The Trump administration has added a new chapter to this story, one that pushes beyond legal exploitation into state-sponsored abduction. Using a perverse interpretation of the Alien Enemies Act, Trump’s DOJ began rounding up migrants, many of whom had valid asylum claims and shipping them to El Salvador’s CECOT mega-prison. No hearings, or warnings. Just a plane, a cell, and the door slammed shut behind them.
And what did Bukele do with these deportees? He didn’t object. He treated them like bartered goods, proof of his political alliance with Trump, a stash of bodies to parade or punish. To him, they’re assets. To Trump, they’re pawns, and to our legal system, they’re barely even people.

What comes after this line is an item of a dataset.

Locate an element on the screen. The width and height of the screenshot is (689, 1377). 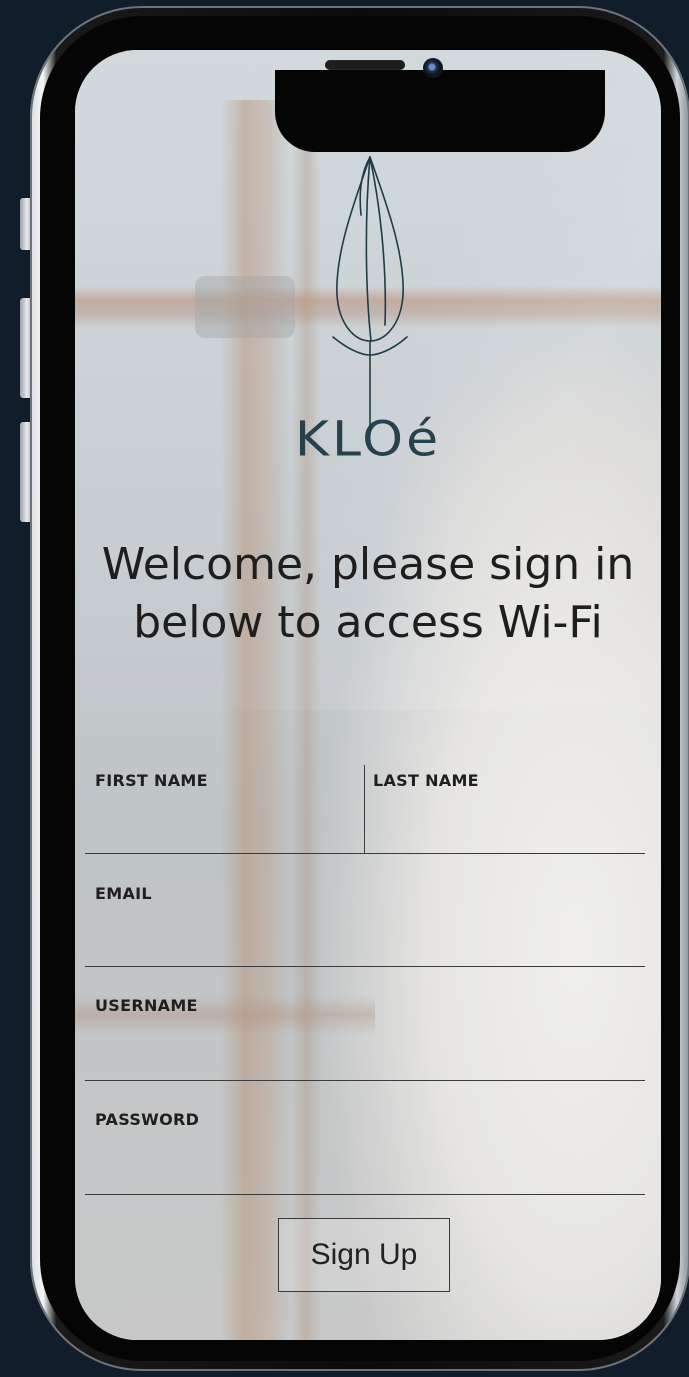
password-label: PASSWORD is located at coordinates (148, 1120).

In a just society, this would be unthinkable. A functioning democracy would recoil in horror at the idea of legal trafficking. Of government-by-fiat deportations. Of prisons used as diplomatic tokens. But we don’t have a just society, we have a façade that a man with no moral compass and a knack for grievance easily kicked down.
And yet, perhaps, just perhaps, there’s something liberating in the collapse. If nothing else, Trump has made it impossible to keep pretending. We can no longer lie to ourselves about our institutions' sturdiness or laws' goodness. The fantasy has been pierced. The myths are in ruins.
So maybe this is our opportunity. Not to return to what was, but to build what should have been all along. A constitutional order that centers human dignity. A legal framework that outlaws exploitation, not just the most egregious forms, but all of it, in every register. One that recognizes that freedom isn't real if it depends on someone else’s bondage. And one that finally understands nature not as a warehouse of resources, but as a living system with intrinsic value worthy of protection not because of the 2x4s it can yield or the rare earths it hides, but because its continued existence makes all other rights possible. We need a democracy that doesn’t just survive strongmen but makes their rise impossible, a society where neither people nor ecosystems can be treated as disposable. Where justice isn’t the exception but the baseline.
We don’t need to patch the old system. We need to compost it, take the rot, turn it over, and grow something new. Something worth defending next time the storm comes.
Thank you, Mary, for speaking this difficult, very real and necessary truth.
Totally agree with reevaluating the whole system. Sensed we were on a downward spiral for some time and needed a wakeup call. Wouldn't have chosen the current pres to do it but maybe he was the only one who could finally reveal the rot. I'm so hoping that wiser people will come through when its time to rebuild.